*** Opening of DATASET ENTRIES ***

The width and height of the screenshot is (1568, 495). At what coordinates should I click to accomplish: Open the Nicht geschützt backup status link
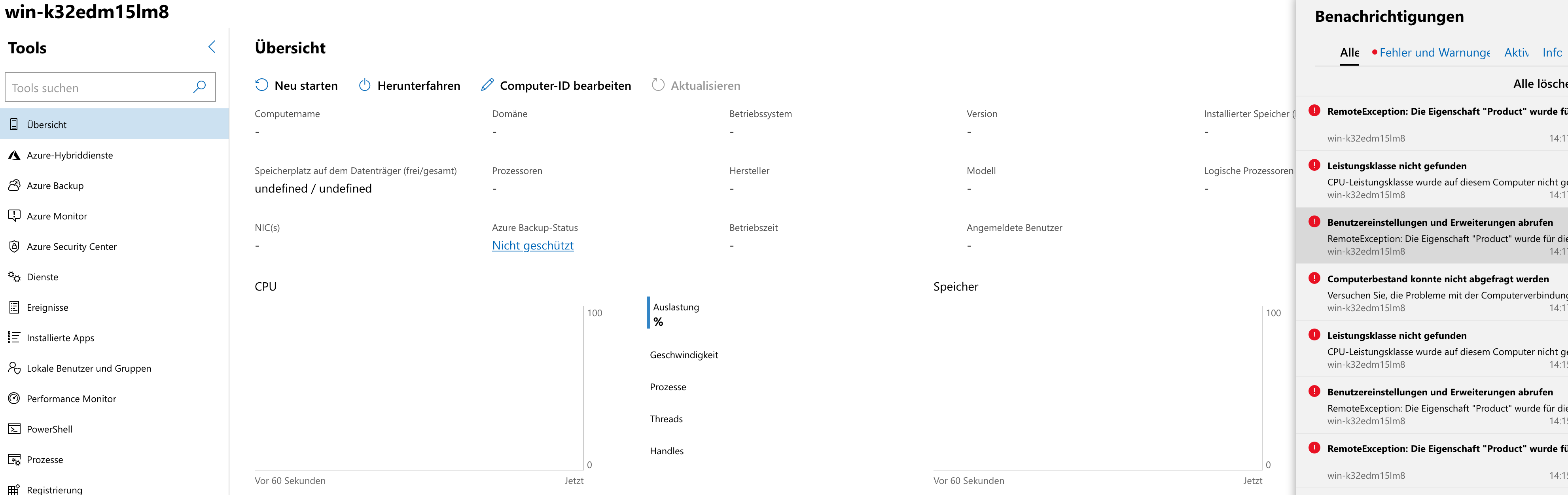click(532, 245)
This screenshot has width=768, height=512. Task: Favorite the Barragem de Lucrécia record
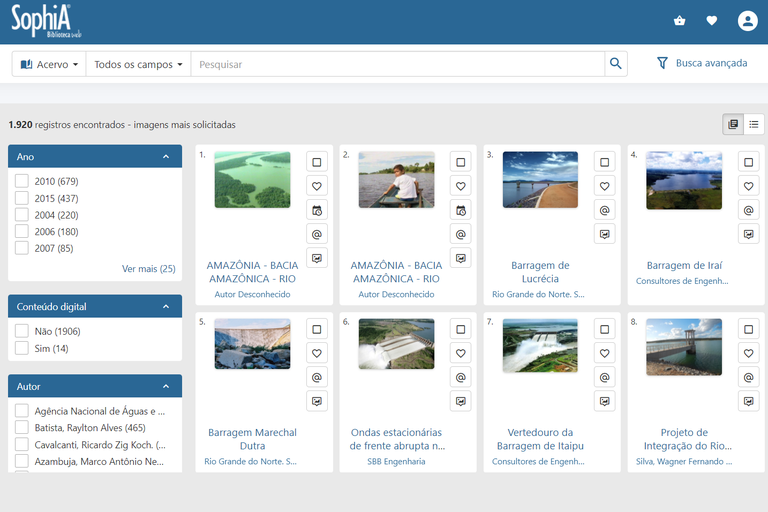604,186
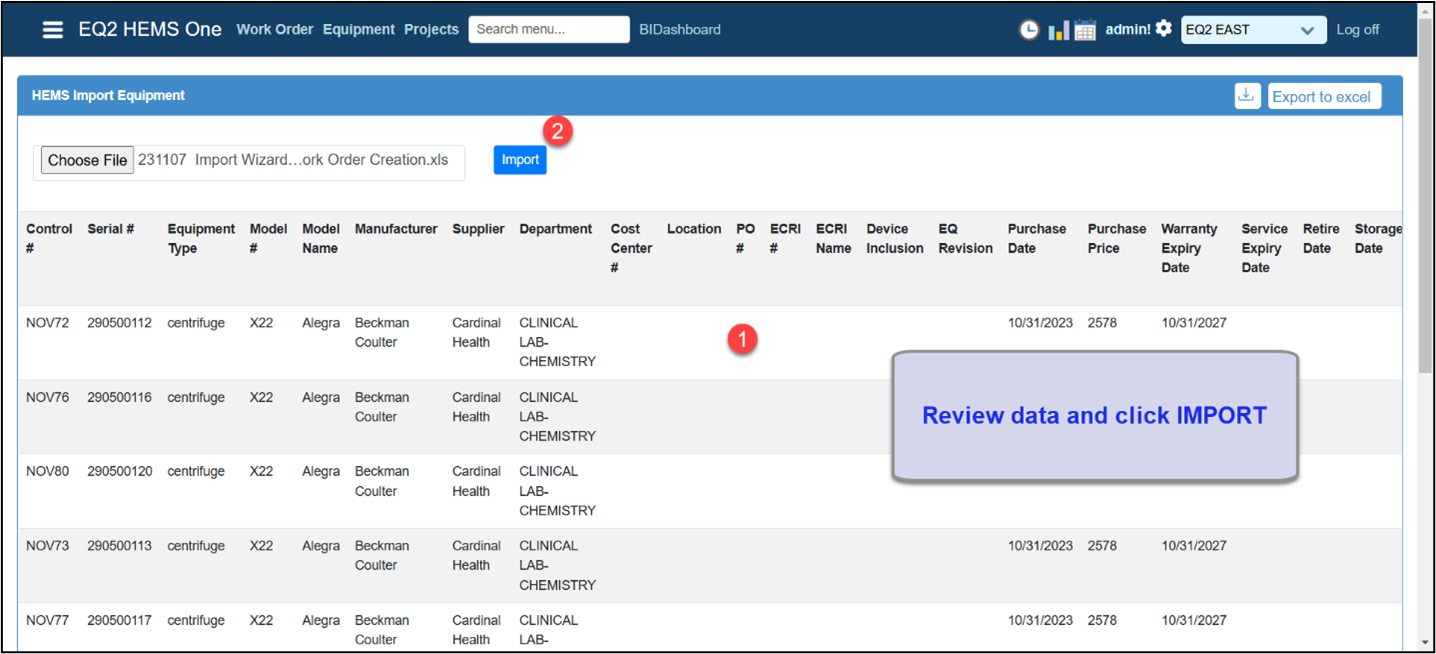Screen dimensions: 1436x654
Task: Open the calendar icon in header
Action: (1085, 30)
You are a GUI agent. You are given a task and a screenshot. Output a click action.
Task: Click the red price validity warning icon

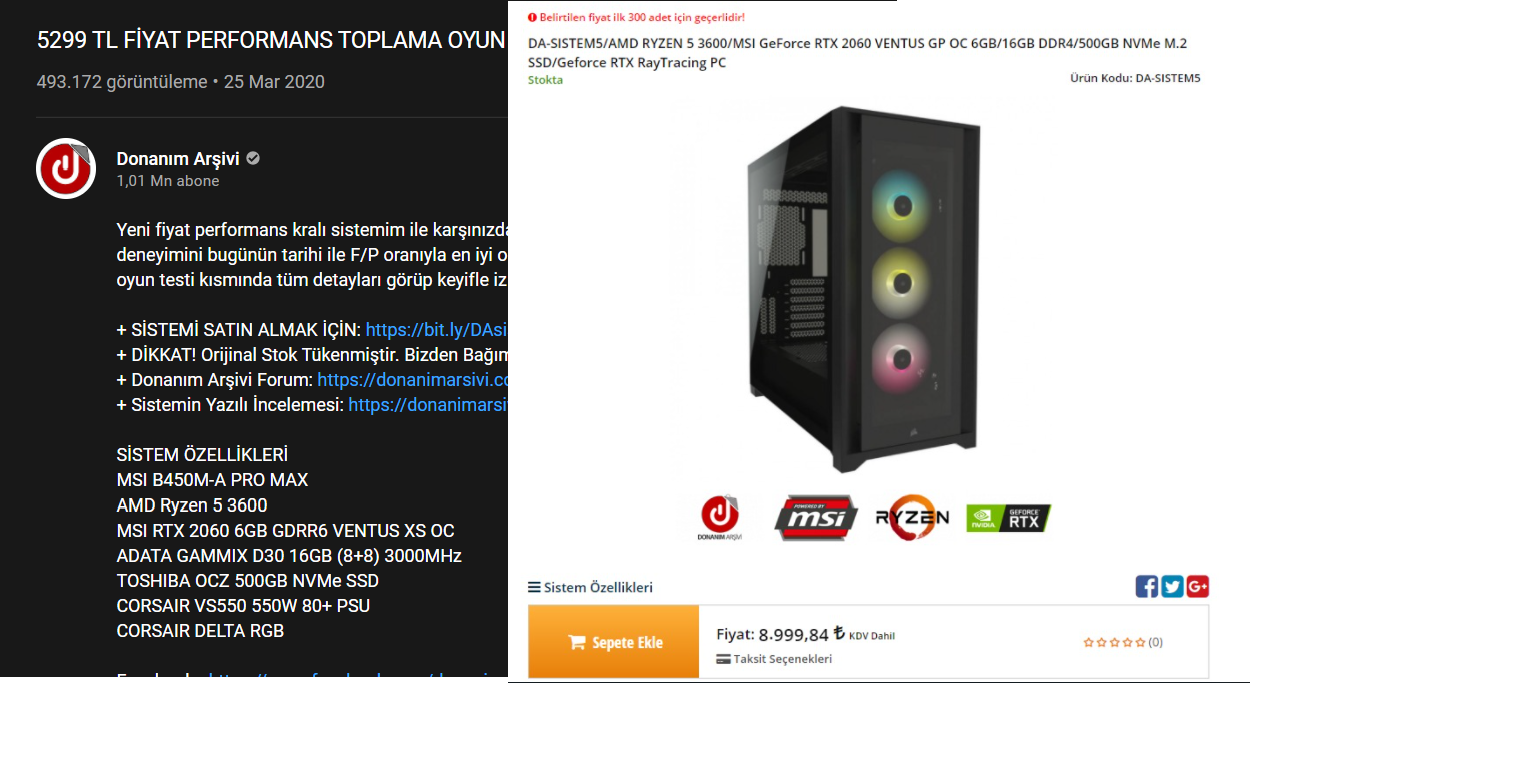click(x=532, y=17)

*** Close of DATASET ENTRIES ***
*** Opening of DATASET ENTRIES ***

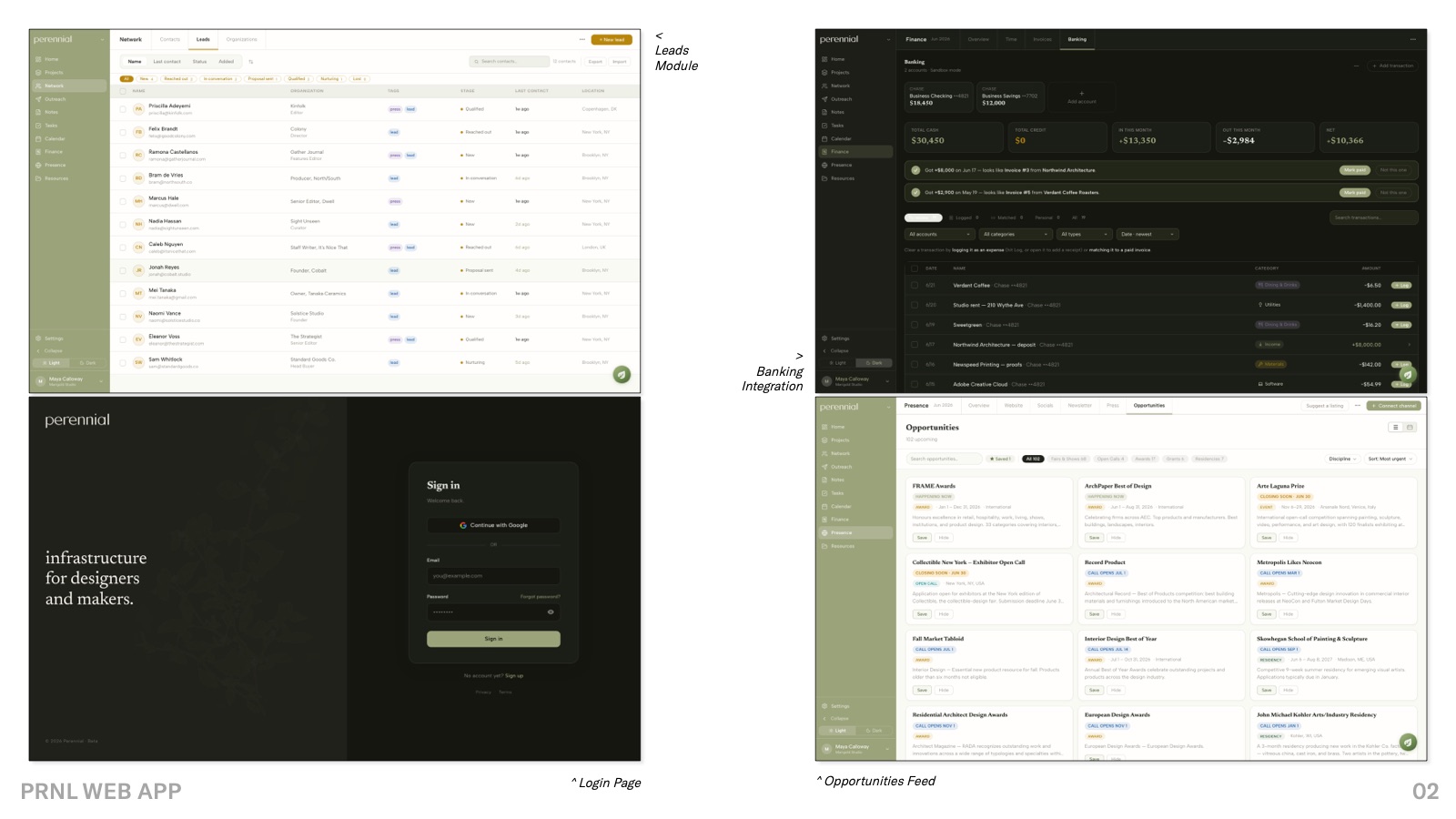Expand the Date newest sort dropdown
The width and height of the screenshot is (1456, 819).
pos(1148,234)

*** Close of DATASET ENTRIES ***

# AIM OF THE EXERCISE:
Restate word for word the lines of the data above that begin at the line with "The width and height of the screenshot is (1568, 495)." and end at the line with "You are a GUI", keeping both ends and dropping every picture.

# SOLUTION TO THIS PROBLEM:
The width and height of the screenshot is (1568, 495). At what coordinates should I click to accomplish: Open the Nicht geschützt backup status link
click(532, 245)
This screenshot has width=768, height=512. Task: Favorite the Barragem de Lucrécia record
604,186
Screen dimensions: 1436x654
Task: Open the calendar icon in header
Action: (1085, 30)
You are a GUI agent. You are given a task and a screenshot. Output a click action.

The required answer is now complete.